La ausencia de norma no anula la realidad: el 72 % de los hogares españoles conviven con al menos una mascota, según el Informe Anual de Bienestar Animal 2025 del MAPA. Su pérdida genera duelo clínicamente identificable, con síntomas similares a los del duelo humano: insomnio, ansiedad, aislamiento y disminución del rendimiento laboral.

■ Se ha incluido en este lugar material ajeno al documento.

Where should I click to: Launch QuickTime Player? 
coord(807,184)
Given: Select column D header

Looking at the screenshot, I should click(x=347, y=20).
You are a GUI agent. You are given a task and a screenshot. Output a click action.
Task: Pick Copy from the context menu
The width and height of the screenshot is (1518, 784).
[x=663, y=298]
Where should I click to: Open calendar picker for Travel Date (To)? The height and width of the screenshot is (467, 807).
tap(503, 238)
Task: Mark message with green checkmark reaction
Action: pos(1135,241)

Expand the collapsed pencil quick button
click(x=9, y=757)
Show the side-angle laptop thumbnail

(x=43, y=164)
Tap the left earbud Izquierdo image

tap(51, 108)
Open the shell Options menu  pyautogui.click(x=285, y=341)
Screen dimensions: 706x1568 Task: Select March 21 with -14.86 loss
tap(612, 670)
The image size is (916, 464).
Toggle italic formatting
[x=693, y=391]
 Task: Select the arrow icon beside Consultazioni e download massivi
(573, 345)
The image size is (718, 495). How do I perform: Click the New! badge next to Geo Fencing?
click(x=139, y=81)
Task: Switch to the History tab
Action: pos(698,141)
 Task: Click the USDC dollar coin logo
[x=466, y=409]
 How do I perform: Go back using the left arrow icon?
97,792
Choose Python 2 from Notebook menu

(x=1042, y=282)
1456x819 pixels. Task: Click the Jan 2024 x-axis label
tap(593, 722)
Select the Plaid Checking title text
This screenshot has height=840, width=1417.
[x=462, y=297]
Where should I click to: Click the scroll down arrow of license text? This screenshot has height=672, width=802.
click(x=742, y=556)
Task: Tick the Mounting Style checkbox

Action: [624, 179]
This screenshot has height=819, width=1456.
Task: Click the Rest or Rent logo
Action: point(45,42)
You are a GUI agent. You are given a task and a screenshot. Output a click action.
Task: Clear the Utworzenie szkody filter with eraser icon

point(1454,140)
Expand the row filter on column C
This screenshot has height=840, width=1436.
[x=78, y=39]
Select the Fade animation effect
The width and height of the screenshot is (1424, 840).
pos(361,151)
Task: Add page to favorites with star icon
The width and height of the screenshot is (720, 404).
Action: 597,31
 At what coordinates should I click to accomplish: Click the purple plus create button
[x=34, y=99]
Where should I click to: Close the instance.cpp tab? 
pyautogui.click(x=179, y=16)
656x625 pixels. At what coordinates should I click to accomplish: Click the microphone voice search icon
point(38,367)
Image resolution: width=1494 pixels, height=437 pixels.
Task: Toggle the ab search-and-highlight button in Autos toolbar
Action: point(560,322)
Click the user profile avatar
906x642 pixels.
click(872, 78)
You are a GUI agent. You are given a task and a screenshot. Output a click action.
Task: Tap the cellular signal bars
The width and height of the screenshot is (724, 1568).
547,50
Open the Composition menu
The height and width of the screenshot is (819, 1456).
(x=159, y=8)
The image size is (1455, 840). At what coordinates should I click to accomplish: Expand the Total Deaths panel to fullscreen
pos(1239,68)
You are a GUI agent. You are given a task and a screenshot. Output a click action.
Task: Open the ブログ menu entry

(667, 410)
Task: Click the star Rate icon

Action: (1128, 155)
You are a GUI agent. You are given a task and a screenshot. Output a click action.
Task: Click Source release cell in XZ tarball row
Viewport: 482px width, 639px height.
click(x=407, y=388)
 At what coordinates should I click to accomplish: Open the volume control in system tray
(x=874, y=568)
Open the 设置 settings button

¿Qué dice la jurisprudencia reciente?
No hay sentencias vinculantes que reconozcan este derecho. Sin embargo, tribunales de lo social han admitido pruebas de duelo animal en casos de absentismo justificado, siempre que se acredite mediante informe veterinario o psicológico. Esto abre una puerta interpretativa, pero no una garantía legal.
¿Pueden las empresas otorgar permisos voluntarios por duelo animal?
Sí. Varias compañías ya lo hacen. En 2025, 12 % de las empresas del IBEX 35 incorporaron cláusulas de flexibilidad emocional que incluyen días de permiso por fallecimiento de mascota. El caso más conocido es el de una empresa del sector alimentario que otorgó tres días retribuidos tras la muerte de un perro de un empleado, con informe veterinario como único requisito.
Estas iniciativas no son obligatorias, pero sí estratégicas: reducen la rotación del talento y mejoran la percepción de marca empleadora. Según el estudio Tendencias HR 2026 de Randstad, las empresas con políticas de bienestar emocional integral registran un 28 % menos de absentismo no justificado.
¿Qué requisitos suelen exigirse?
- Informe veterinario que acredite la muerte o enfermedad terminal.
- Plazo máximo de solicitud: 72 horas posteriores al fallecimiento.
- Duración habitual: 1 a 3 días, sin acumulación anual.
¿Qué avances legales están en marcha?
En febrero de 2026, el Congreso admitió a trámite una proposición no de ley presentada por Unidas Podemos para incluir el duelo animal en el marco de los permisos por razones familiares. Aunque no tiene rango de ley, su tramitación refleja un cambio de paradigma: el vínculo humano-animal ya se reconoce como elemento de interés social en la Ley 32/2022 de Protección Animal.
Además, el Real Decreto-Ley 1/2023 introdujo la figura del animal de compañía como sujeto de afecto, no como cosa, en el Código Civil. Esto sentó las bases para futuras reformas laborales, aunque aún no se ha traducido en derechos concretos.
¿Cómo se compara España con otros países?
Francia y Alemania ya contemplan permisos por duelo animal en convenios sectoriales. En Portugal, una propuesta parlamentaria de 2025 prevé 2 días retribuidos. España sigue a la zaga, pero con impulso creciente desde la sociedad civil y el tejido empresarial.
Datos Clave
- El duelo por mascota dura en promedio 6,2 meses, según el Instituto de Psicología de la Universidad Complutense (2025).
- El 41 % de los trabajadores españoles ha ocultado su duelo animal por miedo al estigma laboral.
- Las pymes que ofrecen permisos por duelo animal registran un 19 % más de satisfacción laboral, según AEDP (2026).
- No existe sanción legal para empresas que niegan estos permisos, porque no hay obligación legal.
- El 63 % de los españoles entre 25 y 44 años considera a su mascota un miembro más de la familia.
El impacto económico de ignorar este fenómeno es real: el absentismo no justificado por duelo animal cuesta a las empresas españolas una media de 217 euros por trabajador/a al año, según el Observatorio de Salud Laboral 2026. La regulación no es solo un acto de empatía: es una medida de eficiencia organizacional y cumplimiento del deber de prevención de riesgos psicosociales, recogido en el artículo 22 de la Ley de Prevención de Riesgos Laborales.